◆ WORK REQUEST: With no line left out, restate the data word for word.

───── PROVIDED DATA ─────

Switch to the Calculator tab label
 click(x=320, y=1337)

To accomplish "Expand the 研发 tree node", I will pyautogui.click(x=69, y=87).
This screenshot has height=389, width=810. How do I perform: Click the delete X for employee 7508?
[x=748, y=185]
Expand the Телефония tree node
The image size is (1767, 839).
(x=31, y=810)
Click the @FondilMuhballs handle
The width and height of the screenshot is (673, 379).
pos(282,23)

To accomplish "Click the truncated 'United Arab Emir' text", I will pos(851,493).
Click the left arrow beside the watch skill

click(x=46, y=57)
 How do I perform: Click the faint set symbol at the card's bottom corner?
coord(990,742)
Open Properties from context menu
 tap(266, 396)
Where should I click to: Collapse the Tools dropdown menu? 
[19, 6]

─────

◆ EXERCISE RESULT:
Switch to the Calculator tab label
 click(x=320, y=1337)

To accomplish "Expand the 研发 tree node", I will pyautogui.click(x=69, y=87).
This screenshot has height=389, width=810. How do I perform: Click the delete X for employee 7508?
[x=748, y=185]
Expand the Телефония tree node
The image size is (1767, 839).
(x=31, y=810)
Click the @FondilMuhballs handle
The width and height of the screenshot is (673, 379).
pos(282,23)

To accomplish "Click the truncated 'United Arab Emir' text", I will pos(851,493).
Click the left arrow beside the watch skill

click(x=46, y=57)
 How do I perform: Click the faint set symbol at the card's bottom corner?
coord(990,742)
Open Properties from context menu
 tap(266, 396)
Where should I click to: Collapse the Tools dropdown menu? 
[19, 6]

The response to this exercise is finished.